Task prompt →
Rewrite every line of the items below as a Markdown table with two columns, Row and Item Line. Number each row and leave out blank lines.

Entries on where items appear
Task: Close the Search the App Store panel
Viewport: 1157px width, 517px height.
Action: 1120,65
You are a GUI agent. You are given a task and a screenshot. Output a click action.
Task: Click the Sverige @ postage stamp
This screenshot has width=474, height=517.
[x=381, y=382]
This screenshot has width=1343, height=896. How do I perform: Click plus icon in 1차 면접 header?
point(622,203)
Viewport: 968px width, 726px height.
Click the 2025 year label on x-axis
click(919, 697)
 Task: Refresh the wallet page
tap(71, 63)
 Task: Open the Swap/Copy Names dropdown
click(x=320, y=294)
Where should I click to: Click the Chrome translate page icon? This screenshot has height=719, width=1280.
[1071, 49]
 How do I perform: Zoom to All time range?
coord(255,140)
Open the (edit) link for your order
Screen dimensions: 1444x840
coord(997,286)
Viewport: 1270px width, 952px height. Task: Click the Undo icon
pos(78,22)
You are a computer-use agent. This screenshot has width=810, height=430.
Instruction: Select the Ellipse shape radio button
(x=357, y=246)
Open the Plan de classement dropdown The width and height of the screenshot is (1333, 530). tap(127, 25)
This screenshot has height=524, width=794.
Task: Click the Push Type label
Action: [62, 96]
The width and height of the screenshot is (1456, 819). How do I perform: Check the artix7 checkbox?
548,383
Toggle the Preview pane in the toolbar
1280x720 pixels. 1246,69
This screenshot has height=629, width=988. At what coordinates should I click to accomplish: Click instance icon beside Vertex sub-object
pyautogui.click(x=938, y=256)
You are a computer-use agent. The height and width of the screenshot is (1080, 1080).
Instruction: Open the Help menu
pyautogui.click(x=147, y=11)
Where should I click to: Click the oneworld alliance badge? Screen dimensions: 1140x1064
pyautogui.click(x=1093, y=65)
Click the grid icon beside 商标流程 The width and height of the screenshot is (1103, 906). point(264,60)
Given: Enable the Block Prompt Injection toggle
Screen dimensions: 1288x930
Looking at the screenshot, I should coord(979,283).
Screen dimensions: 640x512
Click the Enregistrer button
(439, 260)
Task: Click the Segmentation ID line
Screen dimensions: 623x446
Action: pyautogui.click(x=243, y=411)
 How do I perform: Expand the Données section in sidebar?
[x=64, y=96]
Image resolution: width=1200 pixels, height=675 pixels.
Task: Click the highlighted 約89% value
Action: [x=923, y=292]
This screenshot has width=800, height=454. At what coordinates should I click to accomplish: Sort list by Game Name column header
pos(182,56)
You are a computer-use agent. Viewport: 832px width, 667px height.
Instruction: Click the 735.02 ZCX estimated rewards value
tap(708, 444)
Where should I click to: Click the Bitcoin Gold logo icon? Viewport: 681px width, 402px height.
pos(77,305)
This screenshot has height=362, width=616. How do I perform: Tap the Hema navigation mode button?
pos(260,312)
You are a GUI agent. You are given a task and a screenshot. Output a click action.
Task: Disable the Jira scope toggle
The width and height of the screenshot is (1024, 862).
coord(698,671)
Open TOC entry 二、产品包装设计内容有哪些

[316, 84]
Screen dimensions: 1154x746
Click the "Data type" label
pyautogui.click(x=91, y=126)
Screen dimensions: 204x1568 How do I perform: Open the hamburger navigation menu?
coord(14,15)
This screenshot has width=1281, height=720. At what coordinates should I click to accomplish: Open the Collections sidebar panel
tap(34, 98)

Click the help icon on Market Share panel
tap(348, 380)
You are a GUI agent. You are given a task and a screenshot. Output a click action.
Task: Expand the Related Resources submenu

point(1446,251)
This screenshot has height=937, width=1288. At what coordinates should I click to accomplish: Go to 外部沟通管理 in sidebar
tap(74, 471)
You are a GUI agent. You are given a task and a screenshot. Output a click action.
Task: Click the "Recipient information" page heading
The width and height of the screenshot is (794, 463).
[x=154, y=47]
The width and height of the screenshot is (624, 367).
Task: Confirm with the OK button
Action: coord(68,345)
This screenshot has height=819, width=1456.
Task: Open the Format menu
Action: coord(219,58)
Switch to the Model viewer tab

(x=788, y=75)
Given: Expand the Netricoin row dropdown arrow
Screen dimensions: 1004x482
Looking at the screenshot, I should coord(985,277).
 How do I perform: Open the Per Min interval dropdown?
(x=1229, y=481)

Correct output →
| Row | Item Line |
|---|---|
| 1 | Task: Close the Search the App Store panel |
| 2 | Viewport: 1157px width, 517px height. |
| 3 | Action: 1120,65 |
| 4 | You are a GUI agent. You are given a task and a screenshot. Output a click action. |
| 5 | Task: Click the Sverige @ postage stamp |
| 6 | This screenshot has width=474, height=517. |
| 7 | [x=381, y=382] |
| 8 | This screenshot has width=1343, height=896. How do I perform: Click plus icon in 1차 면접 header? |
| 9 | point(622,203) |
| 10 | Viewport: 968px width, 726px height. |
| 11 | Click the 2025 year label on x-axis |
| 12 | click(919, 697) |
| 13 |  Task: Refresh the wallet page |
| 14 | tap(71, 63) |
| 15 |  Task: Open the Swap/Copy Names dropdown |
| 16 | click(x=320, y=294) |
| 17 | Where should I click to: Click the Chrome translate page icon? This screenshot has height=719, width=1280. |
| 18 | [1071, 49] |
| 19 |  How do I perform: Zoom to All time range? |
| 20 | coord(255,140) |
| 21 | Open the (edit) link for your order |
| 22 | Screen dimensions: 1444x840 |
| 23 | coord(997,286) |
| 24 | Viewport: 1270px width, 952px height. Task: Click the Undo icon |
| 25 | pos(78,22) |
| 26 | You are a computer-use agent. This screenshot has width=810, height=430. |
| 27 | Instruction: Select the Ellipse shape radio button |
| 28 | (x=357, y=246) |
| 29 | Open the Plan de classement dropdown The width and height of the screenshot is (1333, 530). tap(127, 25) |
| 30 | This screenshot has height=524, width=794. |
| 31 | Task: Click the Push Type label |
| 32 | Action: [62, 96] |
| 33 | The width and height of the screenshot is (1456, 819). How do I perform: Check the artix7 checkbox? |
| 34 | 548,383 |
| 35 | Toggle the Preview pane in the toolbar |
| 36 | 1280x720 pixels. 1246,69 |
| 37 | This screenshot has height=629, width=988. At what coordinates should I click to accomplish: Click instance icon beside Vertex sub-object |
| 38 | pyautogui.click(x=938, y=256) |
| 39 | You are a computer-use agent. The height and width of the screenshot is (1080, 1080). |
| 40 | Instruction: Open the Help menu |
| 41 | pyautogui.click(x=147, y=11) |
| 42 | Where should I click to: Click the oneworld alliance badge? Screen dimensions: 1140x1064 |
| 43 | pyautogui.click(x=1093, y=65) |
| 44 | Click the grid icon beside 商标流程 The width and height of the screenshot is (1103, 906). point(264,60) |
| 45 | Given: Enable the Block Prompt Injection toggle |
| 46 | Screen dimensions: 1288x930 |
| 47 | Looking at the screenshot, I should coord(979,283). |
| 48 | Screen dimensions: 640x512 |
| 49 | Click the Enregistrer button |
| 50 | (439, 260) |
| 51 | Task: Click the Segmentation ID line |
| 52 | Screen dimensions: 623x446 |
| 53 | Action: pyautogui.click(x=243, y=411) |
| 54 |  How do I perform: Expand the Données section in sidebar? |
| 55 | [x=64, y=96] |
| 56 | Image resolution: width=1200 pixels, height=675 pixels. |
| 57 | Task: Click the highlighted 約89% value |
| 58 | Action: [x=923, y=292] |
| 59 | This screenshot has width=800, height=454. At what coordinates should I click to accomplish: Sort list by Game Name column header |
| 60 | pos(182,56) |
| 61 | You are a computer-use agent. Viewport: 832px width, 667px height. |
| 62 | Instruction: Click the 735.02 ZCX estimated rewards value |
| 63 | tap(708, 444) |
| 64 | Where should I click to: Click the Bitcoin Gold logo icon? Viewport: 681px width, 402px height. |
| 65 | pos(77,305) |
| 66 | This screenshot has height=362, width=616. How do I perform: Tap the Hema navigation mode button? |
| 67 | pos(260,312) |
| 68 | You are a GUI agent. You are given a task and a screenshot. Output a click action. |
| 69 | Task: Disable the Jira scope toggle |
| 70 | The width and height of the screenshot is (1024, 862). |
| 71 | coord(698,671) |
| 72 | Open TOC entry 二、产品包装设计内容有哪些 |
| 73 | [316, 84] |
| 74 | Screen dimensions: 1154x746 |
| 75 | Click the "Data type" label |
| 76 | pyautogui.click(x=91, y=126) |
| 77 | Screen dimensions: 204x1568 How do I perform: Open the hamburger navigation menu? |
| 78 | coord(14,15) |
| 79 | This screenshot has width=1281, height=720. At what coordinates should I click to accomplish: Open the Collections sidebar panel |
| 80 | tap(34, 98) |
| 81 | Click the help icon on Market Share panel |
| 82 | tap(348, 380) |
| 83 | You are a GUI agent. You are given a task and a screenshot. Output a click action. |
| 84 | Task: Expand the Related Resources submenu |
| 85 | point(1446,251) |
| 86 | This screenshot has height=937, width=1288. At what coordinates should I click to accomplish: Go to 外部沟通管理 in sidebar |
| 87 | tap(74, 471) |
| 88 | You are a GUI agent. You are given a task and a screenshot. Output a click action. |
| 89 | Task: Click the "Recipient information" page heading |
| 90 | The width and height of the screenshot is (794, 463). |
| 91 | [x=154, y=47] |
| 92 | The width and height of the screenshot is (624, 367). |
| 93 | Task: Confirm with the OK button |
| 94 | Action: coord(68,345) |
| 95 | This screenshot has height=819, width=1456. |
| 96 | Task: Open the Format menu |
| 97 | Action: coord(219,58) |
| 98 | Switch to the Model viewer tab |
| 99 | (x=788, y=75) |
| 100 | Given: Expand the Netricoin row dropdown arrow |
| 101 | Screen dimensions: 1004x482 |
| 102 | Looking at the screenshot, I should coord(985,277). |
| 103 |  How do I perform: Open the Per Min interval dropdown? |
| 104 | (x=1229, y=481) |